[Problem to work on]:
Print every entry exactly as written.

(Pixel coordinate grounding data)
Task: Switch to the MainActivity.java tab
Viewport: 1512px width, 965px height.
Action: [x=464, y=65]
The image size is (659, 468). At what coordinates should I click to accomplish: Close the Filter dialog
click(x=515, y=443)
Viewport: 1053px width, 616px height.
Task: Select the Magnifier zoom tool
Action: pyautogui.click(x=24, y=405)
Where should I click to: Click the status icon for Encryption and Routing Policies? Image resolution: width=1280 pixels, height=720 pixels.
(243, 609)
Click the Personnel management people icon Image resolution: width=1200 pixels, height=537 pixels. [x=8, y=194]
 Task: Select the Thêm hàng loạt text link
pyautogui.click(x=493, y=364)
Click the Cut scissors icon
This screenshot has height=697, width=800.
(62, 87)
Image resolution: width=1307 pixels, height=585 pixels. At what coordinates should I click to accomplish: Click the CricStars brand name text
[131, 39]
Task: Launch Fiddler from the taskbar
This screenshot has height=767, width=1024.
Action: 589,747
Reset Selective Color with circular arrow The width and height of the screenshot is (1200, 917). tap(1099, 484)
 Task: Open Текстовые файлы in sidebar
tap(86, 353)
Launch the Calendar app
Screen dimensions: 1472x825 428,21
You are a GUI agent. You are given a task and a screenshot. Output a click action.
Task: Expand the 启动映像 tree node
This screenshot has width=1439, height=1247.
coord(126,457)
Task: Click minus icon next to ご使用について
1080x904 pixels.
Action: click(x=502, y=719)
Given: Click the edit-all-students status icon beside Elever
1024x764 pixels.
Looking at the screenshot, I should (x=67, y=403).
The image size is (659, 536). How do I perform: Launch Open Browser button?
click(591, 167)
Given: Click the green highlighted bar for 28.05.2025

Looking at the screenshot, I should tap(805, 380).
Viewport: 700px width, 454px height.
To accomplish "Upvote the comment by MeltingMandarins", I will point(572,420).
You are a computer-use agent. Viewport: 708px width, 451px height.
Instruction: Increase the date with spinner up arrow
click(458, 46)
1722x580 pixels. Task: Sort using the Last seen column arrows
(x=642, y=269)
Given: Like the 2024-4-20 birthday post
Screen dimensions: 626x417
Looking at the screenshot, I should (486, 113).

[Task answer]:
Task: Switch to the MainActivity.java tab
Viewport: 1512px width, 965px height.
Action: [x=464, y=65]
The image size is (659, 468). At what coordinates should I click to accomplish: Close the Filter dialog
click(x=515, y=443)
Viewport: 1053px width, 616px height.
Task: Select the Magnifier zoom tool
Action: pyautogui.click(x=24, y=405)
Where should I click to: Click the status icon for Encryption and Routing Policies? Image resolution: width=1280 pixels, height=720 pixels.
(243, 609)
Click the Personnel management people icon Image resolution: width=1200 pixels, height=537 pixels. [x=8, y=194]
 Task: Select the Thêm hàng loạt text link
pyautogui.click(x=493, y=364)
Click the Cut scissors icon
This screenshot has height=697, width=800.
(62, 87)
Image resolution: width=1307 pixels, height=585 pixels. At what coordinates should I click to accomplish: Click the CricStars brand name text
[131, 39]
Task: Launch Fiddler from the taskbar
This screenshot has height=767, width=1024.
Action: 589,747
Reset Selective Color with circular arrow The width and height of the screenshot is (1200, 917). tap(1099, 484)
 Task: Open Текстовые файлы in sidebar
tap(86, 353)
Launch the Calendar app
Screen dimensions: 1472x825 428,21
You are a GUI agent. You are given a task and a screenshot. Output a click action.
Task: Expand the 启动映像 tree node
This screenshot has width=1439, height=1247.
coord(126,457)
Task: Click minus icon next to ご使用について
1080x904 pixels.
Action: click(x=502, y=719)
Given: Click the edit-all-students status icon beside Elever
1024x764 pixels.
Looking at the screenshot, I should (x=67, y=403).
The image size is (659, 536). How do I perform: Launch Open Browser button?
click(591, 167)
Given: Click the green highlighted bar for 28.05.2025

Looking at the screenshot, I should tap(805, 380).
Viewport: 700px width, 454px height.
To accomplish "Upvote the comment by MeltingMandarins", I will point(572,420).
You are a computer-use agent. Viewport: 708px width, 451px height.
Instruction: Increase the date with spinner up arrow
click(458, 46)
1722x580 pixels. Task: Sort using the Last seen column arrows
(x=642, y=269)
Given: Like the 2024-4-20 birthday post
Screen dimensions: 626x417
Looking at the screenshot, I should (486, 113).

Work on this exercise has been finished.